L’ordonnance de 2021 abroge ces textes tout en maintenant l’exigence de proportionnalité du cautionnement conclu entre une personne physique et un créancier professionnel. Cette exigence de proportionnalité sera sanctionnée. En effet, le cautionnement sera réduit au montant à hauteur duquel la caution pouvait s’engager lors de la conclusion du contrat. Pour le solde de sa créance, le banquier sera devenu chirographaire.

L’obligation d’information de la caution

La loi a prévu une double information.
Chaque année, avant le 31 mars, le créancier professionnel devra fournir à la caution, personne physique, diverses informations. Citons par exemple, le montant de la dette encore à rembourser ainsi que le montant des intérêts et autres accessoires encore dus au 31 décembre de l’année précédente. Cette information est gratuite. Cette obligation est sanctionnée par la déchéance des intérêts et pénalités échus depuis la date de la précédente information jusqu’à celle de la communication de l’information nouvelle.
En pratique, si au 31 mars 2023 la banque n’a pas fourni les informations mais qu’elle les a fournis au 1er mai de la même année, elle est privée d’intérêts entre le 31 mars 2022 (à supposer qu’elle satisfait à son obligation fin mars 2022) et le 30 avril 2023.
Si le débiteur a satisfait à ses obligations en remboursant la banque avec régularité, les paiements du débiteur pendant la période du 31 mars 2022 au 30 avril 2023 sont affectés au remboursement du principal de la dette.

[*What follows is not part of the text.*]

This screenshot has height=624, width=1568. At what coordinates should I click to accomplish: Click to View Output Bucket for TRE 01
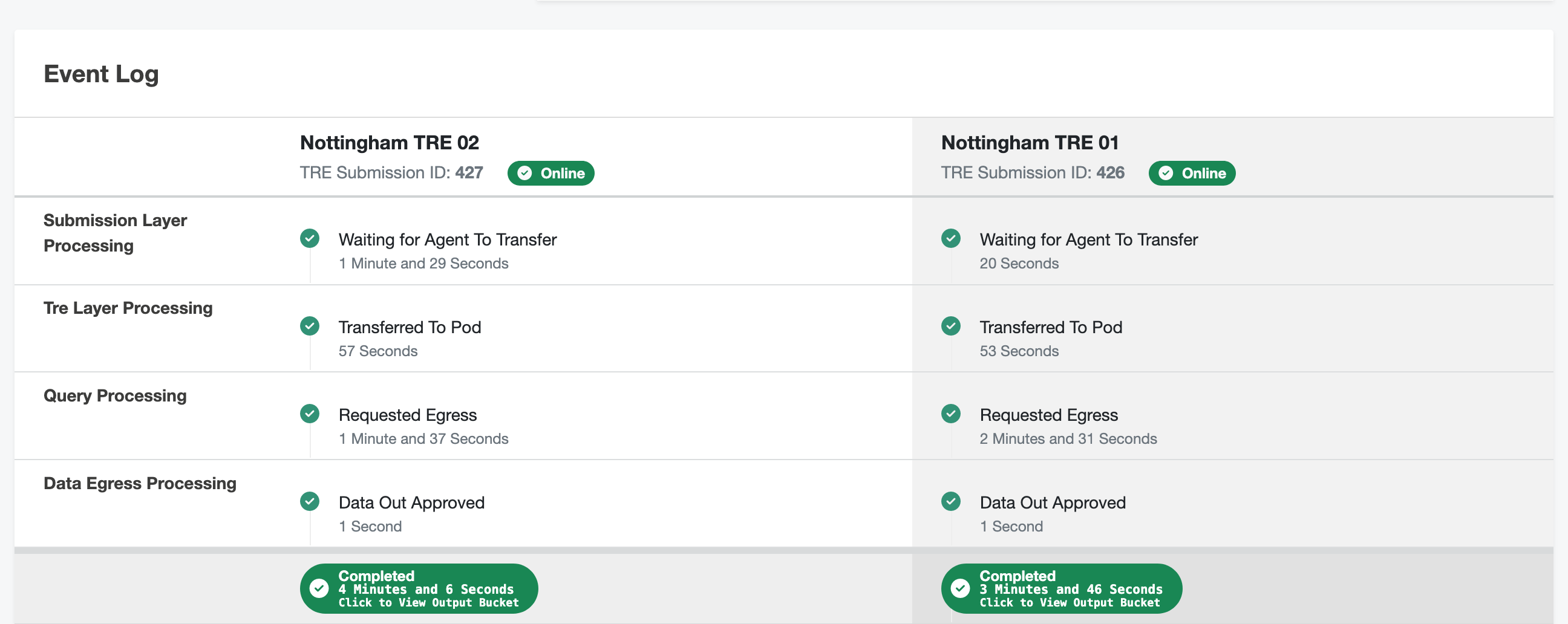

Par ailleurs, l’information de défaillance du débiteur doit être communiquée à la caution. L’ordonnance prévoit que le créancier professionnel est tenu d’informer toute caution personne physique de la défaillance du débiteur principal dès le premier incident de paiement, non régularisé dans le délai d’un mois. Cette information permettra au débiteur de s’organiser pour faire face aux demandes du banquier-créancier.